→ **WHAT THE TASK ASKS**:
Retype, word for word, only the lines from the one containing "Instruction: Click the" through the last line of the listing below. Pictures do not belong in the result.

→ **SUPPLIED MATERIAL**:

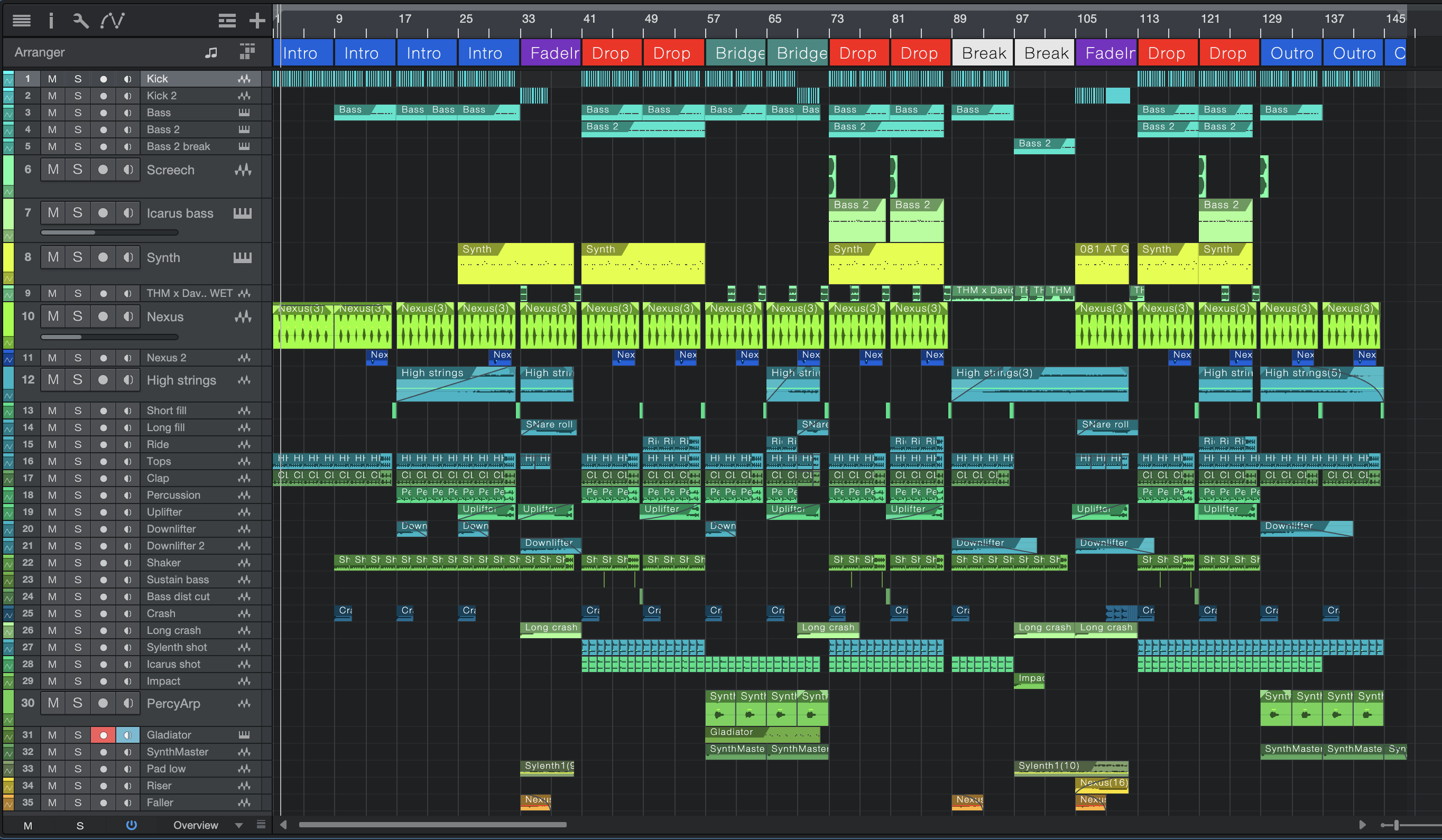Open the Arranger sections grid icon
1442x840 pixels.
[x=247, y=51]
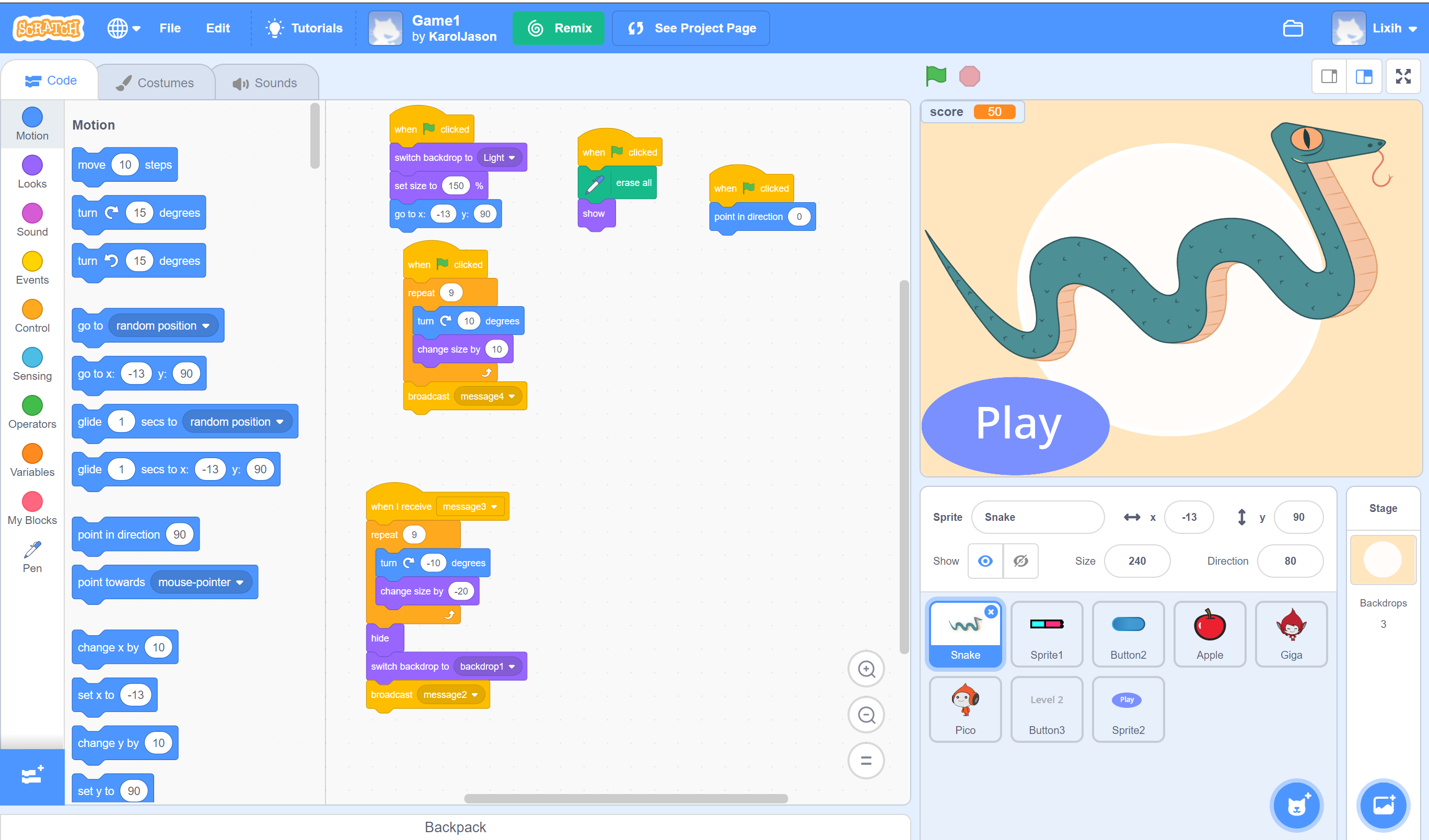Delete the Snake sprite with its X
Image resolution: width=1429 pixels, height=840 pixels.
point(990,612)
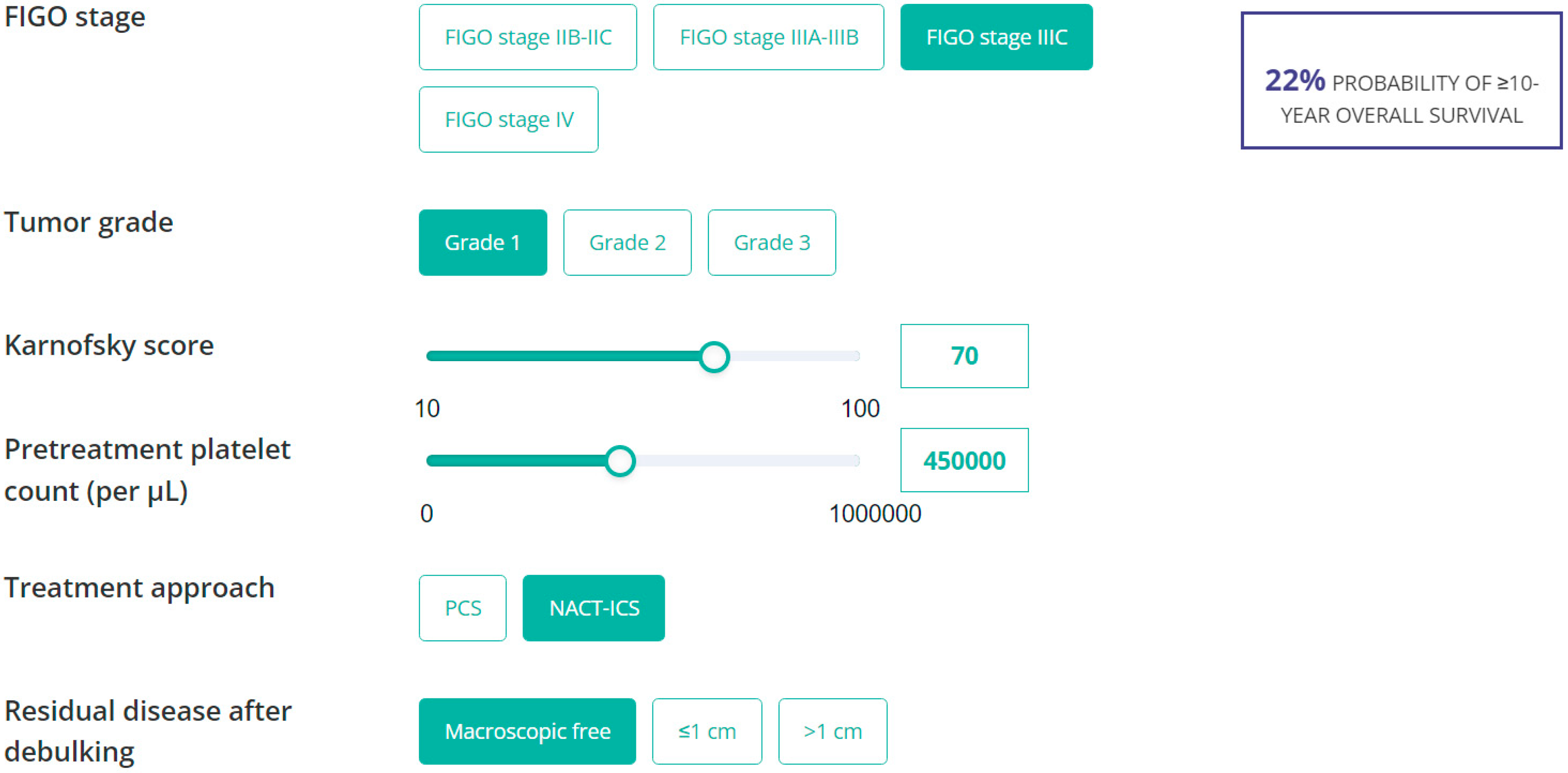
Task: Set tumor grade to Grade 3
Action: (x=771, y=242)
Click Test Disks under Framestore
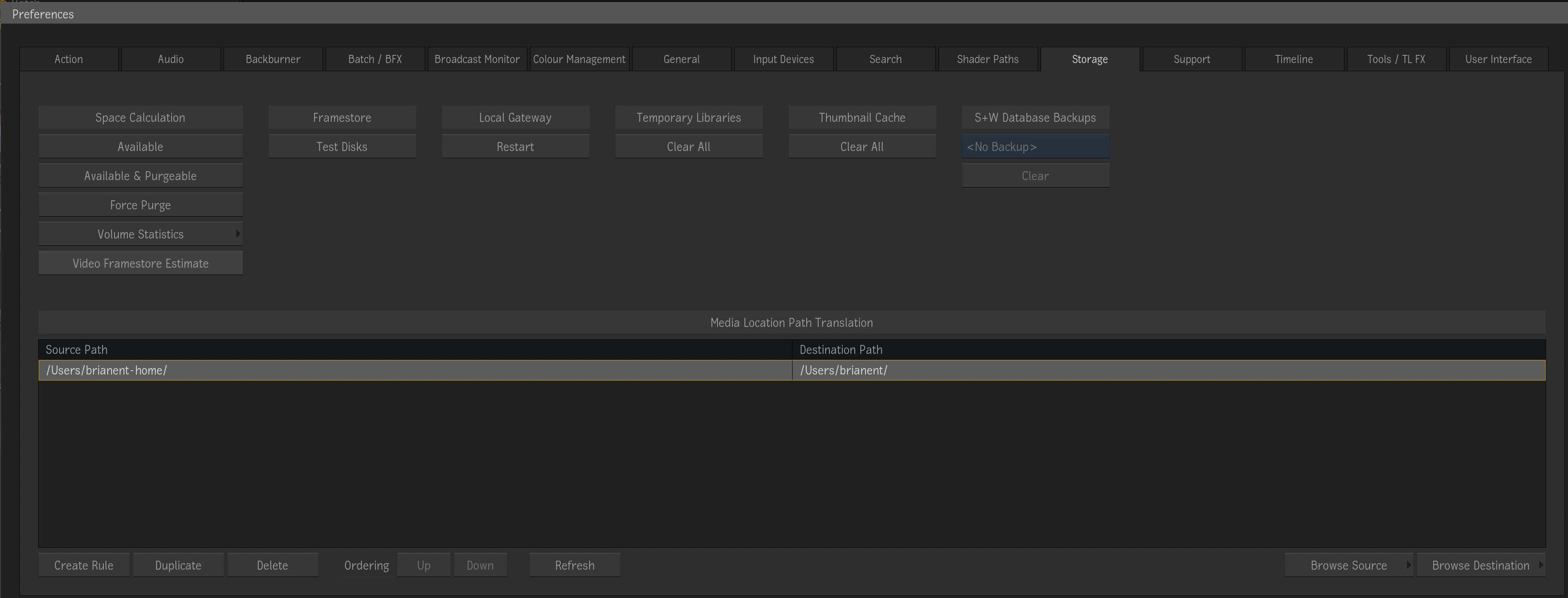1568x598 pixels. click(x=342, y=147)
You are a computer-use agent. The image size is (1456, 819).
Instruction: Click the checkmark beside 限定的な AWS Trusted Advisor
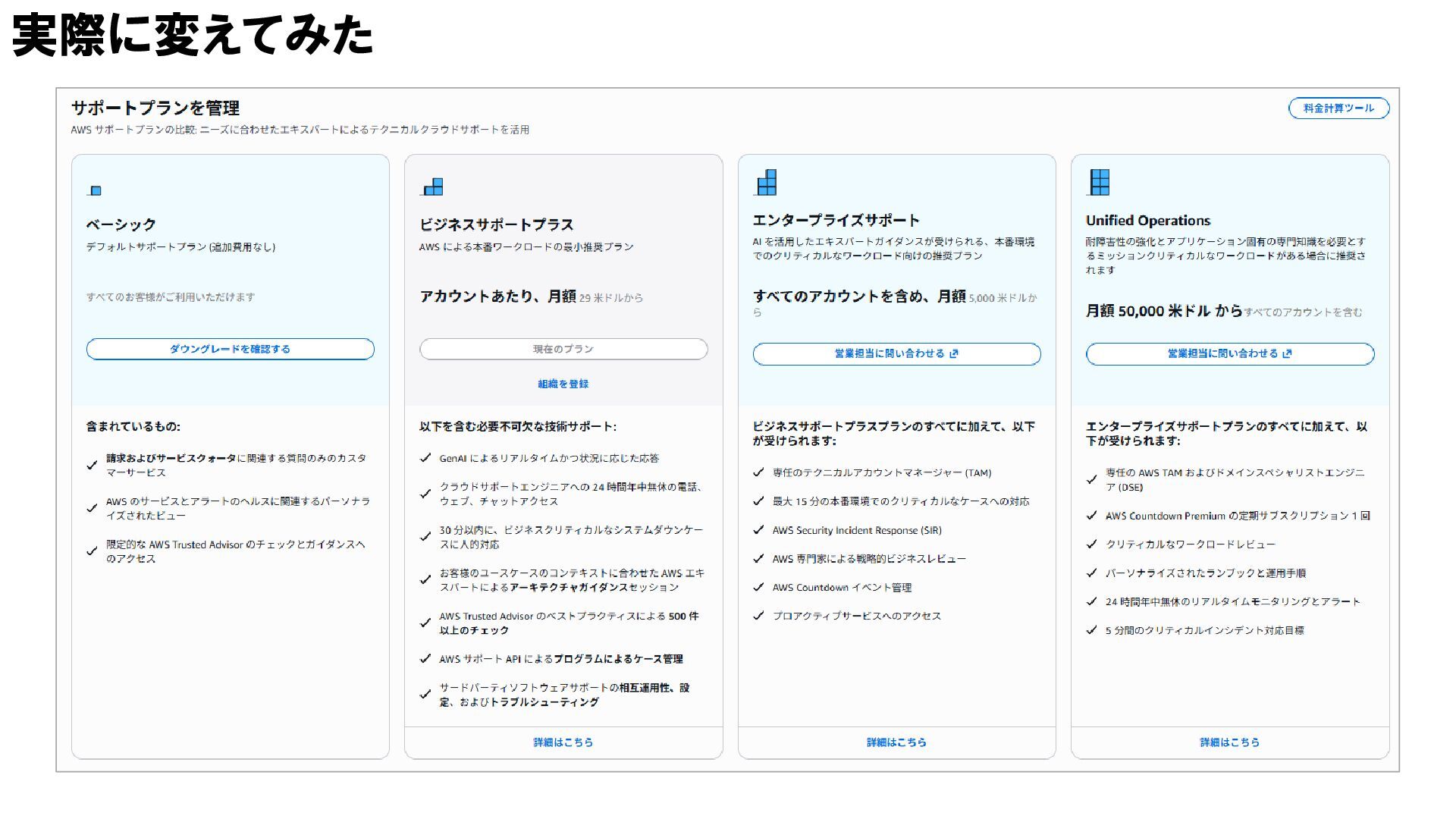92,551
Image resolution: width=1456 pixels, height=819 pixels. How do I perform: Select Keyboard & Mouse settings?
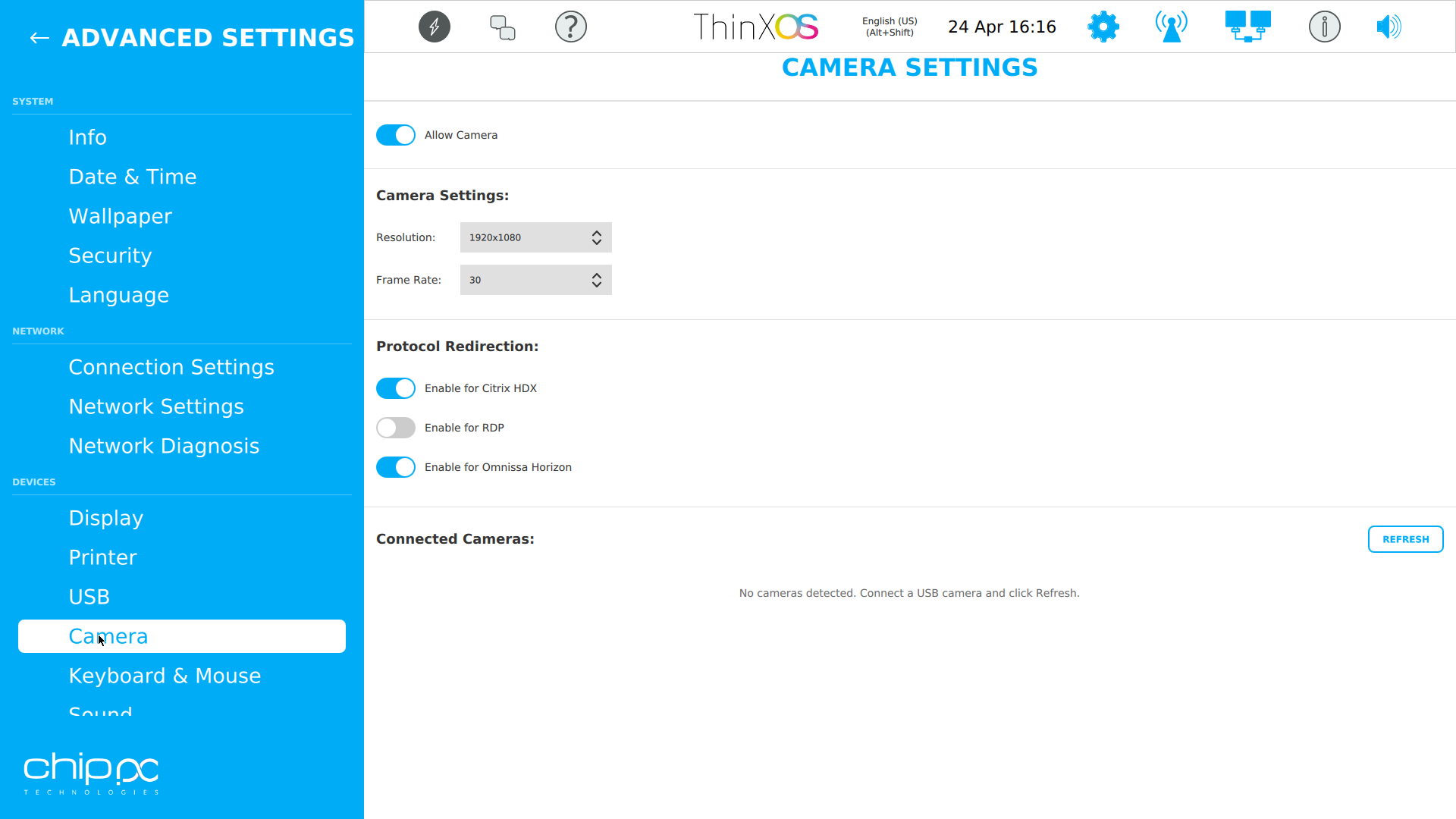pyautogui.click(x=165, y=676)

→ **SOLUTION TO THIS EXERCISE**:
Instruction: Click the checkmark beside 限定的な AWS Trusted Advisor
92,551
Image resolution: width=1456 pixels, height=819 pixels. How do I perform: Select Keyboard & Mouse settings?
pyautogui.click(x=165, y=676)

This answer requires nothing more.